→ What is required
Transcribe every record exactly as it appears.

************

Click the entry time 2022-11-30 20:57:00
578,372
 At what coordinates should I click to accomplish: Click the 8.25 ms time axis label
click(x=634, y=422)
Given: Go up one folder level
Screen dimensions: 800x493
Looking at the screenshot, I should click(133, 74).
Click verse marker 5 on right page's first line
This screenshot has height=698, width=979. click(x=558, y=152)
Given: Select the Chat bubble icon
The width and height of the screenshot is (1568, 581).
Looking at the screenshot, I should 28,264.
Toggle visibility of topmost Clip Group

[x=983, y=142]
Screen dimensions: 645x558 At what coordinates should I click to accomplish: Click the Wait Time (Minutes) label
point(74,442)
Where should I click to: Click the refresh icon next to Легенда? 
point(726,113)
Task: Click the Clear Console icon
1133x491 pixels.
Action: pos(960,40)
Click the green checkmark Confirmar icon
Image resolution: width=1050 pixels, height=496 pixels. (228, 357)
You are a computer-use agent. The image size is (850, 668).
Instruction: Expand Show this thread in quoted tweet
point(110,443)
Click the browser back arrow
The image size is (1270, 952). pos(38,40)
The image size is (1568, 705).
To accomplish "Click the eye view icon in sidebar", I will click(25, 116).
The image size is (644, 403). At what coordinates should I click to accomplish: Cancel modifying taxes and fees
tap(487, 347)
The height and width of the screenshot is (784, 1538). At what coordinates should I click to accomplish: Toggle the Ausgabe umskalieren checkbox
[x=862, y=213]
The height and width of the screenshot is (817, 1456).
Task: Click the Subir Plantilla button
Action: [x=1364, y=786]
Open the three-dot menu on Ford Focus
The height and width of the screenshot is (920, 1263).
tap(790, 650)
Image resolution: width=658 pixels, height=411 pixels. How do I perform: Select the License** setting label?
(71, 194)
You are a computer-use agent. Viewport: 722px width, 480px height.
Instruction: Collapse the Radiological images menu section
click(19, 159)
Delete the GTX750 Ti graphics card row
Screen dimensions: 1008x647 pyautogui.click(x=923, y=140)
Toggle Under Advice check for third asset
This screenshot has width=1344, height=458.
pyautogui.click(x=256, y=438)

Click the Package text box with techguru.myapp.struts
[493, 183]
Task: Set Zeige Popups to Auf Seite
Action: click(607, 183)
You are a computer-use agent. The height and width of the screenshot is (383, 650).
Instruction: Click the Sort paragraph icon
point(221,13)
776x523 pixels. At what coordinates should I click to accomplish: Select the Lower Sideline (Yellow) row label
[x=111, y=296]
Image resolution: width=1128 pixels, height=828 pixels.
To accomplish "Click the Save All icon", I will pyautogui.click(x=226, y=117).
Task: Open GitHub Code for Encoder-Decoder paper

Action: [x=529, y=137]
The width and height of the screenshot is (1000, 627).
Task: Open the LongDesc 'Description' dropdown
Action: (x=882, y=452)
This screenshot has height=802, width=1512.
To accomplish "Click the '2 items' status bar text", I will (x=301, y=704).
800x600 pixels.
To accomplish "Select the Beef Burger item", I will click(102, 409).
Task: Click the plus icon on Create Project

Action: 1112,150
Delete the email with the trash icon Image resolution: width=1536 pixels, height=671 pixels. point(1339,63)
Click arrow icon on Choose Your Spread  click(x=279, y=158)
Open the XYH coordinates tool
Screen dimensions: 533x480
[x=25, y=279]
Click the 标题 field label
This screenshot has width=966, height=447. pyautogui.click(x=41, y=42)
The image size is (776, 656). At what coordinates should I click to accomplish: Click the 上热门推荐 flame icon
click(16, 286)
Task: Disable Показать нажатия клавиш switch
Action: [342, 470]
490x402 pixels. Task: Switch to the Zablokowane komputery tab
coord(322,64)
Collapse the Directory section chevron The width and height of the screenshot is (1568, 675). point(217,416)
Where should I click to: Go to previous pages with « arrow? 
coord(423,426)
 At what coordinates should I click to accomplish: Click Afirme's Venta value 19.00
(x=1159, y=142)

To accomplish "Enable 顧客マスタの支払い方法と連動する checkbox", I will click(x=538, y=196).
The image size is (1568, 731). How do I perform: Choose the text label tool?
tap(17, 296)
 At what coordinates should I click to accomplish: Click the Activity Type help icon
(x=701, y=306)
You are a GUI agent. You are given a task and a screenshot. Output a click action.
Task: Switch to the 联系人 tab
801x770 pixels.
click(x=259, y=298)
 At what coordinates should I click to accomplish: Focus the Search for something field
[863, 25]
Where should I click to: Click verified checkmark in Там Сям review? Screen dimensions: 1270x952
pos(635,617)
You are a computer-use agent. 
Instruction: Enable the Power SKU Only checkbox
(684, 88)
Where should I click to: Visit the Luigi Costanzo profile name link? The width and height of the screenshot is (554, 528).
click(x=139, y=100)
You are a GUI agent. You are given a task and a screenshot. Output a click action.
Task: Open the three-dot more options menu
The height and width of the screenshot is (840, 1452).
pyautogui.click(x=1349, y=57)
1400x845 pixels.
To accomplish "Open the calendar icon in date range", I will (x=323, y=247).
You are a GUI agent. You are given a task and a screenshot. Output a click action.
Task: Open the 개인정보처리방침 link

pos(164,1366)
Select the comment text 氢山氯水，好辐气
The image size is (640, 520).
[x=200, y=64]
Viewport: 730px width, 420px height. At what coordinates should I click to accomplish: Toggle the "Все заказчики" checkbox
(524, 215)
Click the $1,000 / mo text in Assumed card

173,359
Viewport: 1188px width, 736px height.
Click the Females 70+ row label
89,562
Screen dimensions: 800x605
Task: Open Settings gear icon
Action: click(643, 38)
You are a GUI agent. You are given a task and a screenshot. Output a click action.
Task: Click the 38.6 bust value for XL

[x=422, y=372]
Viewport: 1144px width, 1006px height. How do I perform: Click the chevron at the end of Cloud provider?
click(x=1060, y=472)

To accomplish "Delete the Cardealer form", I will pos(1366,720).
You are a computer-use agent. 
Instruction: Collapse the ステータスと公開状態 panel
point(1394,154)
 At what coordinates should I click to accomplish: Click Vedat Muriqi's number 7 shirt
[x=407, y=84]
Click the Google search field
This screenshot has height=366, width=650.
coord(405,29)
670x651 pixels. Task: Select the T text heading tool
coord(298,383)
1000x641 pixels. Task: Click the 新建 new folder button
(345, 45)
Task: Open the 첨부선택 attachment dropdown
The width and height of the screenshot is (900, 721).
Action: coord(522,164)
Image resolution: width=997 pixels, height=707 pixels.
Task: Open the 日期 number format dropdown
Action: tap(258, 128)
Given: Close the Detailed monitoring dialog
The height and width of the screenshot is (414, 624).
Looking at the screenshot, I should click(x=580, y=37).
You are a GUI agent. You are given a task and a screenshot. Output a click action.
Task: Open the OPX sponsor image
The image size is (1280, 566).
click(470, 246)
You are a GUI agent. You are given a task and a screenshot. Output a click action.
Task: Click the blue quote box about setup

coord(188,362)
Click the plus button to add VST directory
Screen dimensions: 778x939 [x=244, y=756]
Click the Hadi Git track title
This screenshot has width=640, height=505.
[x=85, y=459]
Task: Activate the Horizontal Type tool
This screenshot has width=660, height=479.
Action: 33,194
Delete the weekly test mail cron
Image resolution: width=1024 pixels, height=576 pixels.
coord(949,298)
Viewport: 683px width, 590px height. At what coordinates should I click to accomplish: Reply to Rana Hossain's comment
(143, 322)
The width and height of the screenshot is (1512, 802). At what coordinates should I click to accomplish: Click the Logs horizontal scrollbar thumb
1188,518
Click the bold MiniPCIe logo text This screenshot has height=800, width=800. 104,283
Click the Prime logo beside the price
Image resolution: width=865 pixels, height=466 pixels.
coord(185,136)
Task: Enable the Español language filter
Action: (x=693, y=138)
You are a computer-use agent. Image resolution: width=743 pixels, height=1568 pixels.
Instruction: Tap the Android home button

************

→ Answer
Click the entry time 2022-11-30 20:57:00
578,372
 At what coordinates should I click to accomplish: Click the 8.25 ms time axis label
click(x=634, y=422)
Given: Go up one folder level
Screen dimensions: 800x493
Looking at the screenshot, I should click(133, 74).
Click verse marker 5 on right page's first line
This screenshot has height=698, width=979. click(x=558, y=152)
Given: Select the Chat bubble icon
The width and height of the screenshot is (1568, 581).
Looking at the screenshot, I should 28,264.
Toggle visibility of topmost Clip Group

[x=983, y=142]
Screen dimensions: 645x558 At what coordinates should I click to accomplish: Click the Wait Time (Minutes) label
point(74,442)
Where should I click to: Click the refresh icon next to Легенда? 
point(726,113)
Task: Click the Clear Console icon
1133x491 pixels.
Action: pos(960,40)
Click the green checkmark Confirmar icon
Image resolution: width=1050 pixels, height=496 pixels. (228, 357)
You are a computer-use agent. The image size is (850, 668).
Instruction: Expand Show this thread in quoted tweet
point(110,443)
Click the browser back arrow
The image size is (1270, 952). pos(38,40)
The image size is (1568, 705).
To accomplish "Click the eye view icon in sidebar", I will click(25, 116).
The image size is (644, 403). At what coordinates should I click to accomplish: Cancel modifying taxes and fees
tap(487, 347)
The height and width of the screenshot is (784, 1538). At what coordinates should I click to accomplish: Toggle the Ausgabe umskalieren checkbox
[x=862, y=213]
The height and width of the screenshot is (817, 1456).
Task: Click the Subir Plantilla button
Action: [x=1364, y=786]
Open the three-dot menu on Ford Focus
The height and width of the screenshot is (920, 1263).
tap(790, 650)
Image resolution: width=658 pixels, height=411 pixels. How do I perform: Select the License** setting label?
(71, 194)
You are a computer-use agent. Viewport: 722px width, 480px height.
Instruction: Collapse the Radiological images menu section
click(19, 159)
Delete the GTX750 Ti graphics card row
Screen dimensions: 1008x647 pyautogui.click(x=923, y=140)
Toggle Under Advice check for third asset
This screenshot has width=1344, height=458.
pyautogui.click(x=256, y=438)

Click the Package text box with techguru.myapp.struts
[493, 183]
Task: Set Zeige Popups to Auf Seite
Action: click(607, 183)
You are a computer-use agent. The height and width of the screenshot is (383, 650).
Instruction: Click the Sort paragraph icon
point(221,13)
776x523 pixels. At what coordinates should I click to accomplish: Select the Lower Sideline (Yellow) row label
[x=111, y=296]
Image resolution: width=1128 pixels, height=828 pixels.
To accomplish "Click the Save All icon", I will pyautogui.click(x=226, y=117).
Task: Open GitHub Code for Encoder-Decoder paper

Action: [x=529, y=137]
The width and height of the screenshot is (1000, 627).
Task: Open the LongDesc 'Description' dropdown
Action: (x=882, y=452)
This screenshot has height=802, width=1512.
To accomplish "Click the '2 items' status bar text", I will (x=301, y=704).
800x600 pixels.
To accomplish "Select the Beef Burger item", I will click(102, 409).
Task: Click the plus icon on Create Project

Action: 1112,150
Delete the email with the trash icon Image resolution: width=1536 pixels, height=671 pixels. point(1339,63)
Click arrow icon on Choose Your Spread  click(x=279, y=158)
Open the XYH coordinates tool
Screen dimensions: 533x480
[x=25, y=279]
Click the 标题 field label
This screenshot has width=966, height=447. pyautogui.click(x=41, y=42)
The image size is (776, 656). At what coordinates should I click to accomplish: Click the 上热门推荐 flame icon
click(16, 286)
Task: Disable Показать нажатия клавиш switch
Action: [342, 470]
490x402 pixels. Task: Switch to the Zablokowane komputery tab
coord(322,64)
Collapse the Directory section chevron The width and height of the screenshot is (1568, 675). point(217,416)
Where should I click to: Go to previous pages with « arrow? 
coord(423,426)
 At what coordinates should I click to accomplish: Click Afirme's Venta value 19.00
(x=1159, y=142)

To accomplish "Enable 顧客マスタの支払い方法と連動する checkbox", I will click(x=538, y=196).
The image size is (1568, 731). How do I perform: Choose the text label tool?
tap(17, 296)
 At what coordinates should I click to accomplish: Click the Activity Type help icon
(x=701, y=306)
You are a GUI agent. You are given a task and a screenshot. Output a click action.
Task: Switch to the 联系人 tab
801x770 pixels.
click(x=259, y=298)
 At what coordinates should I click to accomplish: Focus the Search for something field
[863, 25]
Where should I click to: Click verified checkmark in Там Сям review? Screen dimensions: 1270x952
pos(635,617)
You are a computer-use agent. 
Instruction: Enable the Power SKU Only checkbox
(684, 88)
Where should I click to: Visit the Luigi Costanzo profile name link? The width and height of the screenshot is (554, 528).
click(x=139, y=100)
You are a GUI agent. You are given a task and a screenshot. Output a click action.
Task: Open the three-dot more options menu
The height and width of the screenshot is (840, 1452).
pyautogui.click(x=1349, y=57)
1400x845 pixels.
To accomplish "Open the calendar icon in date range", I will (x=323, y=247).
You are a GUI agent. You are given a task and a screenshot. Output a click action.
Task: Open the 개인정보처리방침 link

pos(164,1366)
Select the comment text 氢山氯水，好辐气
The image size is (640, 520).
[x=200, y=64]
Viewport: 730px width, 420px height. At what coordinates should I click to accomplish: Toggle the "Все заказчики" checkbox
(524, 215)
Click the $1,000 / mo text in Assumed card

173,359
Viewport: 1188px width, 736px height.
Click the Females 70+ row label
89,562
Screen dimensions: 800x605
Task: Open Settings gear icon
Action: click(643, 38)
You are a GUI agent. You are given a task and a screenshot. Output a click action.
Task: Click the 38.6 bust value for XL

[x=422, y=372]
Viewport: 1144px width, 1006px height. How do I perform: Click the chevron at the end of Cloud provider?
click(x=1060, y=472)

To accomplish "Delete the Cardealer form", I will pos(1366,720).
You are a computer-use agent. 
Instruction: Collapse the ステータスと公開状態 panel
point(1394,154)
 At what coordinates should I click to accomplish: Click Vedat Muriqi's number 7 shirt
[x=407, y=84]
Click the Google search field
This screenshot has height=366, width=650.
coord(405,29)
670x651 pixels. Task: Select the T text heading tool
coord(298,383)
1000x641 pixels. Task: Click the 新建 new folder button
(345, 45)
Task: Open the 첨부선택 attachment dropdown
The width and height of the screenshot is (900, 721).
Action: coord(522,164)
Image resolution: width=997 pixels, height=707 pixels.
Task: Open the 日期 number format dropdown
Action: tap(258, 128)
Given: Close the Detailed monitoring dialog
The height and width of the screenshot is (414, 624).
Looking at the screenshot, I should click(x=580, y=37).
You are a GUI agent. You are given a task and a screenshot. Output a click action.
Task: Open the OPX sponsor image
The image size is (1280, 566).
click(470, 246)
You are a GUI agent. You are given a task and a screenshot. Output a click action.
Task: Click the blue quote box about setup

coord(188,362)
Click the plus button to add VST directory
Screen dimensions: 778x939 [x=244, y=756]
Click the Hadi Git track title
This screenshot has width=640, height=505.
[x=85, y=459]
Task: Activate the Horizontal Type tool
This screenshot has width=660, height=479.
Action: 33,194
Delete the weekly test mail cron
Image resolution: width=1024 pixels, height=576 pixels.
coord(949,298)
Viewport: 683px width, 590px height. At what coordinates should I click to accomplish: Reply to Rana Hossain's comment
(143, 322)
The width and height of the screenshot is (1512, 802). At what coordinates should I click to accomplish: Click the Logs horizontal scrollbar thumb
1188,518
Click the bold MiniPCIe logo text This screenshot has height=800, width=800. 104,283
Click the Prime logo beside the price
Image resolution: width=865 pixels, height=466 pixels.
coord(185,136)
Task: Enable the Español language filter
Action: (x=693, y=138)
You are a computer-use agent. Image resolution: width=743 pixels, height=1568 pixels.
Instruction: Tap the Android home button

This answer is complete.